The olfactory assault has gotten so bad on one stretch of the Lower East Side street — between Allen and Eldridge — that New York magazine has named it “The Smelliest Block in New York” in its latest issue.

The reek of stagnant water, rotting produce and rancid meat has become so overwhelming, the magazine compares it to the infamous stench of the old tenement days of the 1800s.

Residents agree they’re are living in a nightmare for nostrils.

“I won’t deny it,” Rami Sayed, 25, a student and neighbor, told The Post. “Sometimes, it smells like a dead body or dead rats.
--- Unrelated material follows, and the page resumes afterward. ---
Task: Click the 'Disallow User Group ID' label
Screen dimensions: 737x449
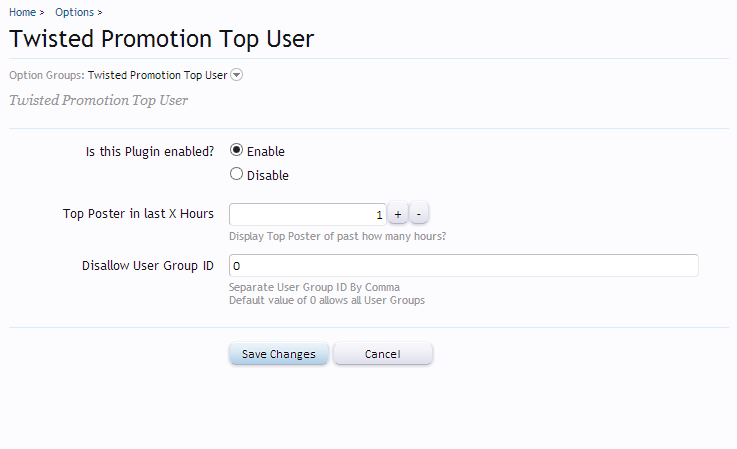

It’s a mix of fish, sewage and rotting vegetables.”

A visit to the area quickly proves that the offending stretch of Broome Street is to odor what Broadway is to theater and Wall Street is to money.
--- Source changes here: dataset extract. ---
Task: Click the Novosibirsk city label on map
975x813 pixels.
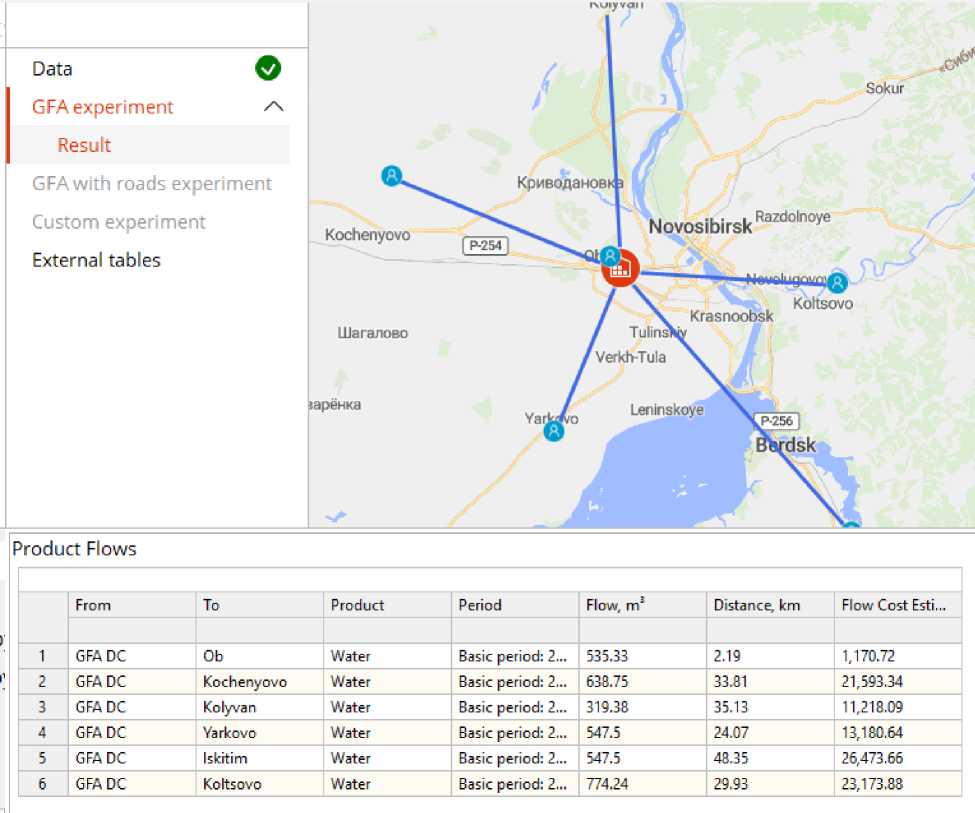Action: tap(700, 227)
Although the block is being gentrified with trendy shops, it is still plagued by a wafting stench that the magazine calls “ripe and outlandish.”

“To walk down Broome on an August afternoon is to spend a few minutes confronting the idea of dying, rotting and smelling,” the mag says.

The Post was able to quickly confirm the findings, as people who spend time living and working on the block agreed with the putrid putdown.

“It does smell out here,” said Anthony Tu, 32, who owns a pet-supply store. “We just moved here, and it’s bad. We call 311 all the time, but what can we do?”

The biggest question on the block is: What’s causing the stink?

Guesses vary. Tu said one reason could be that water on the street gets into big cracks and doesn’t drain. The water is especially odorous because food trucks are brought to the street every night to be washed down.

“I put Pine-Sol on the street every day, but it doesn’t help,” he said.

The magazine also points the finger at one particular produce and meat shop, Yu and Qiang Trading Inc.

Although New York magazine couldn’t pinpoint the source with certainty, it names that business as a chief suspect. The mag even brought an odor expert to the establishment.

He reportedly yelled, “Ay-yi-yi! Wow! Oh, boy, oh boy!” when he smelled the place.”

Neighbors agree the shop is malodorous.

“During the summer it’s bad. The produce arrives in boxes with ice and it melts and smells,” Tu said.

Ken Chen, manager of Yu and Qiang, denied his business was the big stinker.

“Hey, it’s a part of life here. You can’t change it,” he said, before quickly adding, “There is no one single source.”